What is required
Resume the Python inheritance tutorial below, writing the next part after its last line of code.

Page extract
Inheritance: how not to repeat the code.

Let's imagine you wanted to also have a Truck class that creates an objects of type truck for you. Your truck object is going to have everything that car did plus it can carry load. One way of doing it is like this:

# Having a car and a truck
class Car:
  def __init__(self, make, color):
    self.make = make
    self.color = color
    self.speed = 0

  def move(self):
    print('The car is moving.')

  def accelerate(self):
    self.speed = self.speed + 1
    print('Accelerated to the new speed ', self.speed)

  def brake(self):
    if self.speed < 1:
      print('Stopped. No more braking.')
    else:
      self.speed = self.speed - 1
      print('Reduced speed to ', self.speed)


class Truck:
  def __init__(self, make, color):
    self.make = make
    self.color = color
    self.speed = 0

  def move(self):
    print('The truck is moving.')

  def accelerate(self):
    self.speed = self.speed + 1
    print('Accelerated to the new speed ', self.speed)

  def brake(self):
    if self.speed < 1:
      print('Stopped. No more braking.')
    else:
      self.speed = self.speed - 1
      print('Reduced speed to ', self.speed)

  def carry_load(self):
    print('The truck is carrying load')


my_car = Car('frod', 'red')
my_truck = Truck('GM', 'blue')

Here we have exactly repeated three functions (__init__, accelerate, brake). Once for Car class and another time for Truck class. There is a simple way to avoid this in programming, and it is by having two or more obejcts be a child of some other object. If an object is the child of another object, it means that it can use all the functions and properties of its parent. For example, we know that car and truck are both vehicles, so we can have another class called Vehicle. By putting everything that they have in common in the Vehilce class, and making sure that both Car and Truck are children classes of the Vehilce, we don't have to repeat them. The class digarams for Car and Truck classes looks like the left image below. Compare that to the same calsses without using inheritance on the right to see ho much we are reducing our repeated code.

In the above diagram, the Car and Truck objects on left side and right side are technically the same. The only difference is that objects on the right side are inheriting most of their properties and actions from their parent class, which is Vehicle.

# Having a car and a truck

class Vehicle:
  def __init__(self, make, color):
    self.make = make
    self.color = color
    self.speed = 0

  def accelerate(self):
    self.speed = self.speed + 1
    print('Accelerated to the new speed ', self.speed)

  def brake(self):
    if self.speed < 1:
      print('Stopped. No more braking.')
    else:
    self.speed = self.speed - 1
    print('Reduced speed to ', self.speed)

class Car(Vehicle):
  def move(self):
    print('The car is moving.')

class Truck(Vehicle):
  def move(self):
    print('The truck is moving.')

Supplied material
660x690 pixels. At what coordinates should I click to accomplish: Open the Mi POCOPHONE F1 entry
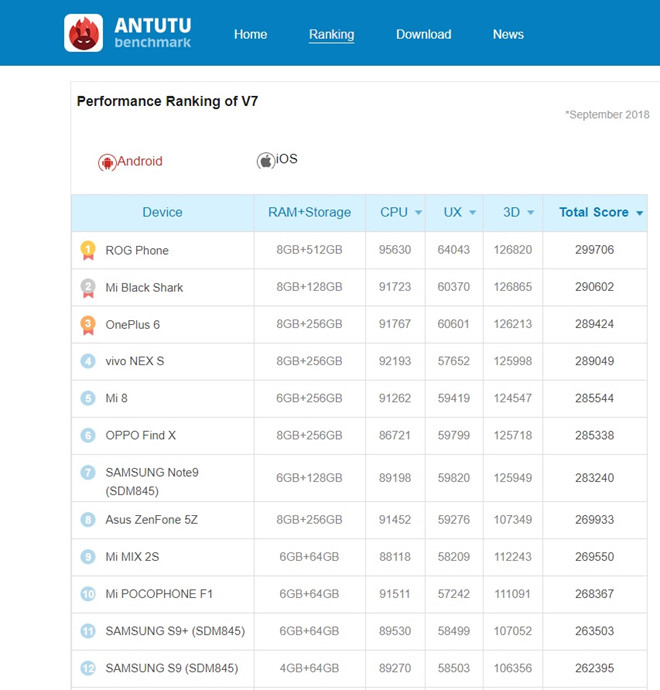tap(159, 594)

Task result
  def carry_load(self):
    print('The truck is carrying load')


my_car = Car()
my_truck = Truck()

Here we used Car(Vehicle) and Truck(Vehicle) instead of just Car and Truck. By adding the extra (Vehicle) in front of the class name, we are telling Python that this class that we are defining is a child of the Vehicle class. So, it inherits all the propertis and action/functions that already exists in the Vehicle class, and we don't have to define them again.

Notice that Car(Vehicle) and Truck(Vehicle) each have a function called move that is different between them. We cannot have this function in the Vehicle class, because it is different between Car(Vehicle) and Truck(Vehicle). Also, as we said earlier Truck(Vehicle) has the extra carry_load function. Only objects that are made with this new Truck(Vehicle) class can call this function, not the Car(Vehicle) or even Vehicle objects.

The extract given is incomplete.